In recent years also much effort has been spent on small theoretical models which may
explain these stylised facts of labour market dynamics. A major background is
equilibrium search theory, which explains how dynamic unemployment equilibria are the
result of transaction costs in the search process between employers and employees.
Heterogeneities at the labour market are a main reason for these transaction costs, which
make the matching process between job seekers and employers who have vacant
positions, time consuming. Because of the transaction costs and the possibility of
mismatches, there is a surplus value of a successful match, which is to be shared between
the worker and the employer.
However, these equilibrium search models and the related labour demand models, in
which transaction costs play a major role in explaining unemployment equilibria and
sluggish adjustment dynamics, are based on elegant but highly abstract assumptions on
labour market behaviour of firms and workers. For instance, the idea that the employer
and the successful applicant bargain in their wage negotiations over the distribution of
the surplus value of the match, looks somewhat far-off from the way wages of new
workers are set according to fixed salary scales in the real world. Hence, the abstract
models of equilibrium search do not provide insight into the various mechanisms that
govern labour market flows at the level of the firm (and do not purport to do so).
Moreover, these models do not reckon with labour market flows within the firm, i.e. with
internal job mobility. These internal labour flows are, by the way, often neglected in the
empirical analysis of labour market dynamics along the lines of Davis & Haltiwanger (see
et al.
, 1996, for a counter example).
We want to unveil the labour mobility within the black boxof the firm. Obviously,
internal and external labour flows are closely connected. Some of the fundamental
questions about the relation between jobs and employees can be answered only at the
level of the firm. When does a firm open a vacancy, and what determines the design of
the vacancy? Are job requirements only based on the needs of the production or do
personnel managers adjust the job to fit the available employees? When a firm has a
vacancy - either through creation of a new job, through a quit or through an internal
move - the costs of hiring an external candidate are to be balanced against the costs of
moving an internal candidate. Factors like the career prospect within the firm, and the
employability in other firms are important in the study of labour mobility and the process
of job creation and destruction.
In this paper we focus on the construction of a model that formalises the decisions of
personnel managers. The main feature of the model is that explicitly describes the choice
between external mobility and labour mobility within the firm. We design a stylised
hierarchical simulation model of the firm that combines elements of dynamic search
theory with elements of internal labour market theory. In this model we are able to
follow the career of each employee in the firm, including his entry and exit. Hereto we
extend Williamsons (1967) model of the relationship between firm size and hierarchical
control with a number of features which allow us to generate internal and external labour
market flows using the simulation model. These features are the inclusion of
the stochastics of quits,
hiring, firing, training and supervision costs,
the building up of skills of incumbent workers through learning by doing and training,
defining the level of skills required at each hierarchical layer, and
the skill distribution of job seekers available at the external labour market.

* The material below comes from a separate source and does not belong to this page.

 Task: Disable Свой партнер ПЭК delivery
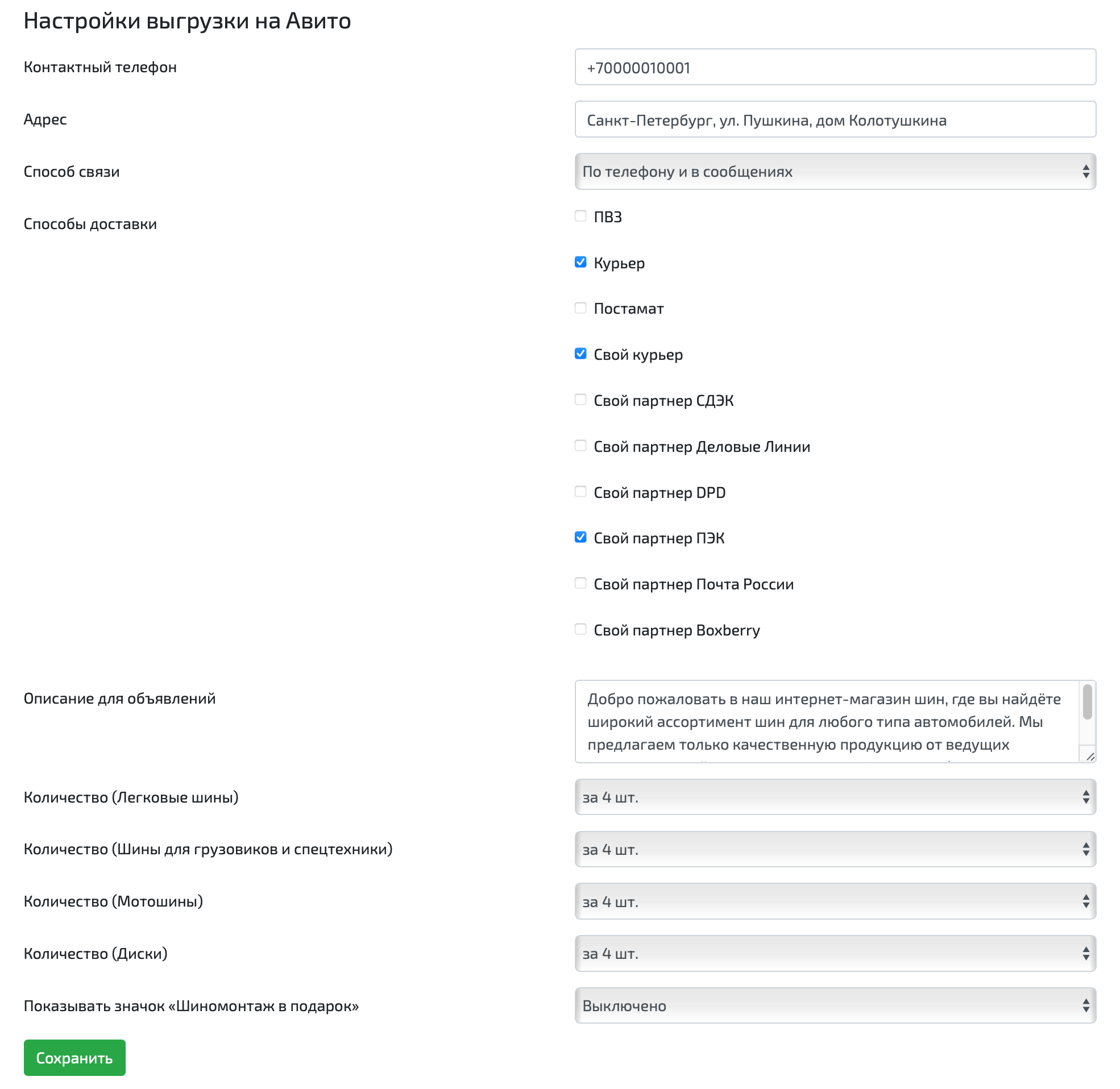point(580,537)
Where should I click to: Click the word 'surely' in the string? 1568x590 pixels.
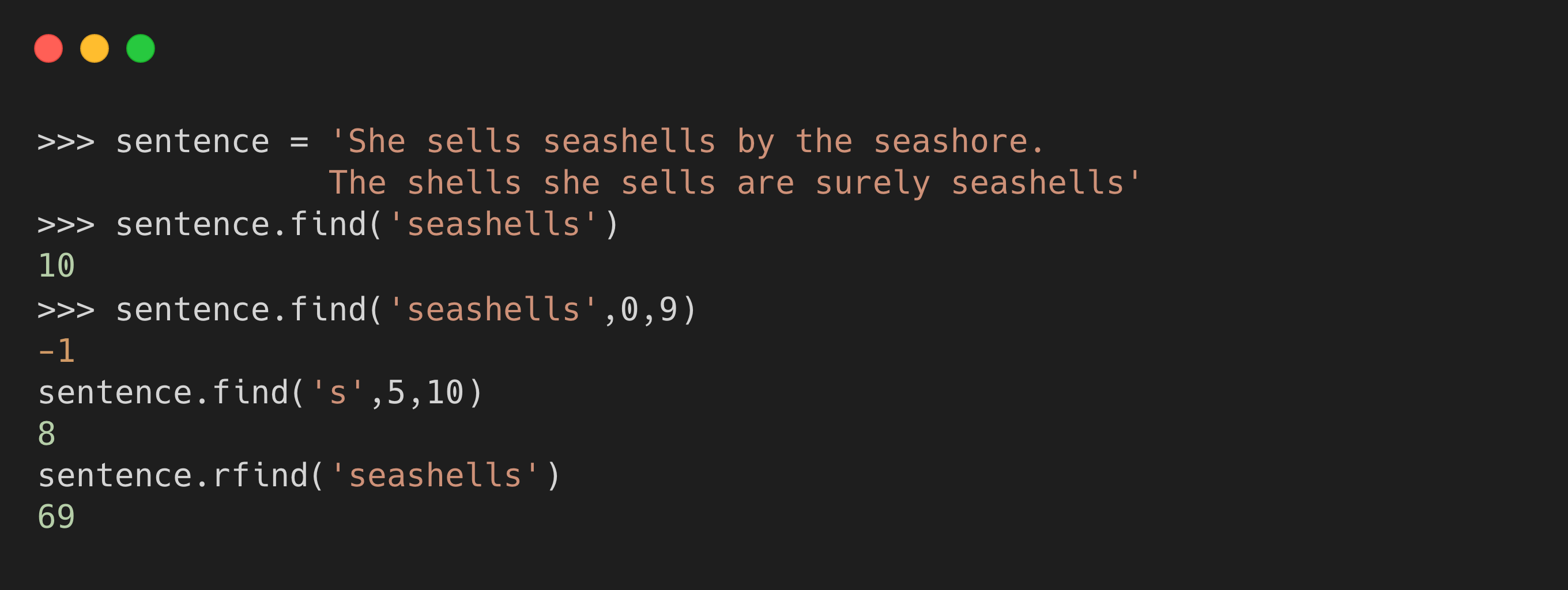tap(872, 184)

Obviously such a simulation model is not a neat and elegant model which can be
analytically solved, like the models of the equilibrium search theory. Our model can only
be solved numerically. It has to be calibrated with respect to numerous functional forms
and parameter values. In this calibration procedure we take account of unexpected
idiosyncratic shocks which hit the firm through the specification of the stochastics of
quits and the skill distribution of job seekers which mimic the type of shocks considered
in the models of the flow approach to the labour market. Heterogeneity amongst firms is
included in the model through changes in the parameter values and functional forms of
e.g. the production function, the skill requirements in the various hierarchical layers, the
span of control of supervisors (defining the flatness of the organisation), the hiring, firing
and training costs etc.. As far as we know equilibrium search models of the labour
market do not take account of these kinds of heterogeneity between firms.

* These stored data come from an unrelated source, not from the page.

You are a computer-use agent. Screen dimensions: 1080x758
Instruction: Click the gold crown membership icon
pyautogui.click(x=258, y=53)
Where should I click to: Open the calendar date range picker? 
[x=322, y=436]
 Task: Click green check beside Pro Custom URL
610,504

The model is calibrated in a simulation exercise with 100 replications so that its dynamic
base line simulation reproduces some stylised facts from empirical studies of the
industrial organisation on the size distribution of firms. Moreover, in the calibration the
average sizes of the internal and external labour market flows should be in line with what
seems plausible and with the scant empirical evidence in this respect.

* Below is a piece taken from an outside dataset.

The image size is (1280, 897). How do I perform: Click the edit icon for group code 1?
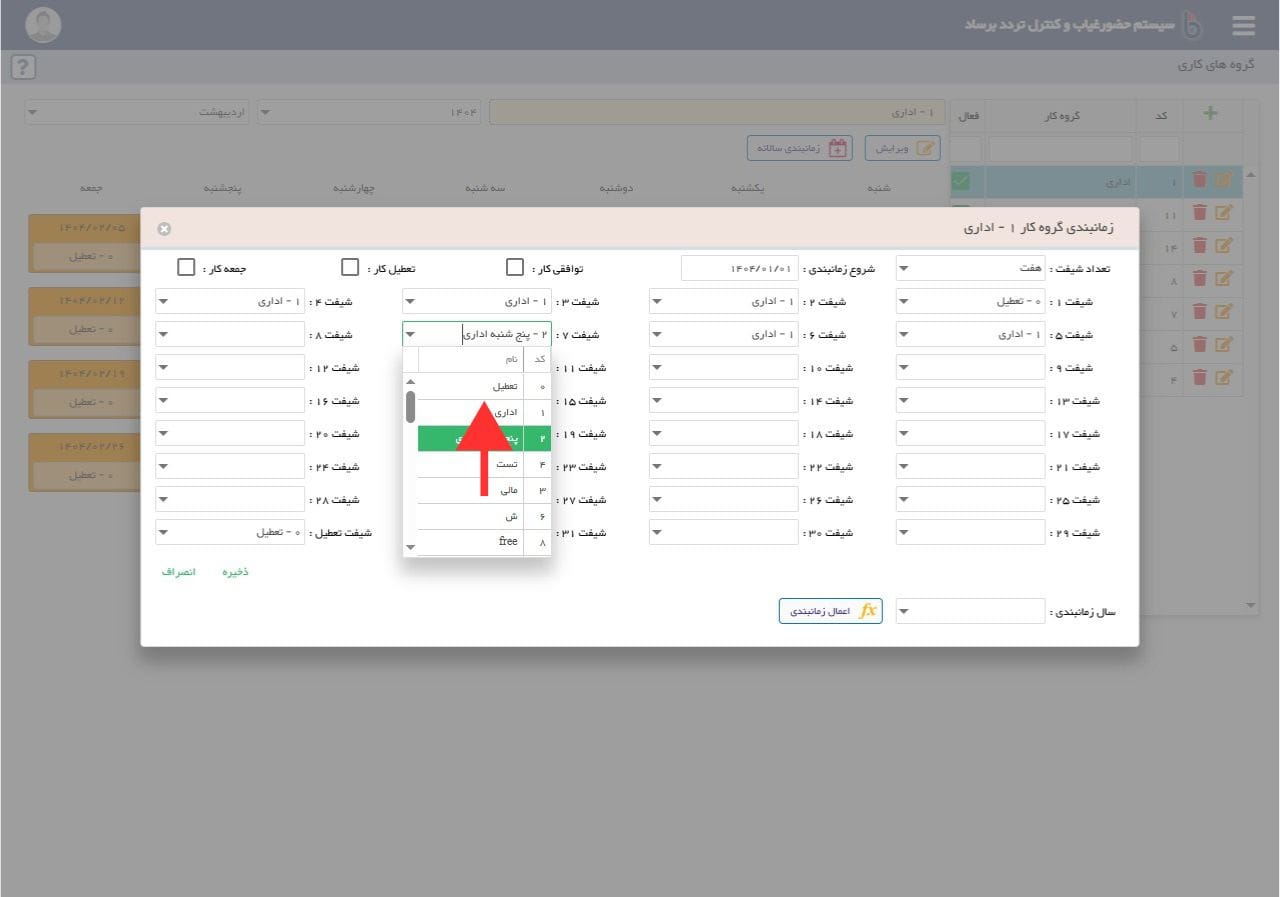click(x=1223, y=181)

The next section reviews some of the stylised facts and discusses some relevant
assumptions and implications of equilibrium search theory and internal labour market
theory. Section 3 presents Williamsons original hierarchical model of the firm and
discusses the necessary extensions to the model inspired by search theory so that the
model generates labour flows at the level of the firm. Section 4 gives the main features
and characteristics of the simulation model, whereas section 5 discusses the central
projection of the calibrated model. Section 6 illustrates the sensitivity of the working of
the model in case of specification changes and changes in parameter values, in order to
gain insight in the sources of observed heterogeneity amongst firms. Section 7 concludes
and gives some suggestions for further research in which the model of this paper can be a
2. Stylised facts and implications from internal labour market theory and the
flow approach to labour markets
The conventional neo-classical labour market theory, with homogeneous labour supply,
elastic labour conditions, perfect information, perfect competition and rational behaviour
by representative agents does not seem to be much in line with the observed behaviour of
employers and employees. There is much less mobility between jobs then implied by the
neo-classical theory. Tenure is often long, and mobility low. To capture this
phenomenon, the concept of dual or segmented labour markets, and more specific the
concept of the internal labour market is developed.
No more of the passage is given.